I think the overall strategy is to build a movement large enough, representative enough, and radical enough to do all of the above. The rest is tactics.
>And what's the strategy vis-a-vis McCain, Clinton & Obama?
During election season, to criticize them all for not doing what the U.S. public wants, and to continue to demand that the insurance companies get out of the way of our healthcare. McCain proposes roughly nothing, so the Dems are easily better than that. Clinton and Obama are trying to make the insurance companies happy and rich while they expand coverage. That won't work. So, as I mentioned, Healthcare NOW is attacking the whole mandates approach by holding hearings on what happens when it's instituted (Mass. being the example.) In addition, I think we should have immediate post-election day rallies demanding national health insurance / no more health insurance companies.
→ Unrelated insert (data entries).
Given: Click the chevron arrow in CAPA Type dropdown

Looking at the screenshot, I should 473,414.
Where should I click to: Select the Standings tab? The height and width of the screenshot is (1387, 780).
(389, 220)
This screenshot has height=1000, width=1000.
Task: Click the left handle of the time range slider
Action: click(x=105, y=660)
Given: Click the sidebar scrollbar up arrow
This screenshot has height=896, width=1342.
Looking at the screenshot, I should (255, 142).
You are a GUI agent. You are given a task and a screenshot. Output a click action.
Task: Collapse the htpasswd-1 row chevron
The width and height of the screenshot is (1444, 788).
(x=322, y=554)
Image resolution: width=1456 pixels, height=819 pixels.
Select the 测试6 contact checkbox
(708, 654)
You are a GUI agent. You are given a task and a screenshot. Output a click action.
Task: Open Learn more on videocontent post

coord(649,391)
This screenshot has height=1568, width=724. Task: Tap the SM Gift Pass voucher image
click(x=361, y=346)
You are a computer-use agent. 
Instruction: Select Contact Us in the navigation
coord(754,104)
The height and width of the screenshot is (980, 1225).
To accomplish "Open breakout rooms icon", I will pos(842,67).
>[...] OTOH, if Obama or Clinton are in
office, the the Dem leadership is going to be even more reluctant to
give HR676 a shot - all the oxygen will be sucked up by the non-
single-payer proposals the new Dem Prez brings to the Hill.
There is very little oxygen available for the single-payer proposal now, due to the man-to-man coverage the insurance and drug company lobbyists employ against Congress. (One-to-one coverage? Shill-to-rep coverage?) The only way to create more space is to continue to build, to argue it out, and not engage in Krugman-like capitulation. What possible incentive would Obama/Clinton have to improve their plans if they are the leftest possibility? What incentive would insurance companies have to compromise if there's no single-payer threat?
>So what do CNA et al. propose to do if O'Blinton/Clobama wins?
I don't know, but they did block a miserable compromise in California, and fighting against miserable compromise is a decent tactic right now.